_Compiti da svolgere:_
A) Spiega perché, secondo il testo sul pensiero unico, il pensiero unico trova causa ed effetto in se stesso.
B) Quale romanzo di Arthur Koestler viene citato all'inizio del testo sul pensiero unico?

_Testo:_
-=-=-
Il pensiero unico come causa ed effetto del Ddl Zan

“Sembra che noi si sia dinanzi a un movimento pendolare della Storia, che oscilla dall’assolutismo alla democrazia e dalla democrazia di nuovo alla dittatura assoluta”: così Arthur Koestler osservava nel suo “Buio a mezzogiorno”, romanzo ancora attualissimo specialmente per il passaggio della civiltà occidentale dal quadro utopico che fino ad ora l’ha contraddistinta a quello distopico che sostanzialmente si sta concretizzando sempre più quotidianamente. All’interno di questo scenario si radica il pensiero unico, cioè quel pensiero che non ammette dissenso, che non consente divergenza, che non tollera il contraddittorio, che non sopporta l’eterodossia, che non concede spazio al dubbio, che sospetta degli interrogativi, che, infine e inevitabilmente, punisce i dissidenti.

Il pensiero unico, storicamente, ha paradossalmente assunto differenti contenuti, dalla superiorità della razza secondo il nazionalsocialismo alla redenzione del proletariato attraverso la rivoluzione secondo il socialismo reale, declinandosi sempre in maniera diversa, pur rimanendo identico a se stesso, cioè teso ad eliminare il pensiero diverso. Il pensiero unico, inoltre, ha assunto una modalità operativa sostanzialmente ciclica per cui trova causa ed effetto in se stesso, perché soltanto così può auto-garantirsi la propria legittimità escludendo tutto ciò che pensiero unico non è. L’autoreferenzialità, insomma, è il tratto distintivo del pensiero unico, di ogni pensiero unico che nella storia ha tentato di imporsi, sia con il rombante cigolare dei carri armati, sia con la ammaliante idea dell’uguaglianza a qualunque costo.
-=-=-
_I dati:_

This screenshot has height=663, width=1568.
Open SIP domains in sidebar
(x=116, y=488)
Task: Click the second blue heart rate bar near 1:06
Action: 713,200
-=-=-
_Soluzioni dei compiti:_
A) Il pensiero unico trova causa ed effetto in se stesso perché soltanto così può auto-garantirsi la propria legittimità, escludendo tutto ciò che pensiero unico non è.

B) "Buio a mezzogiorno".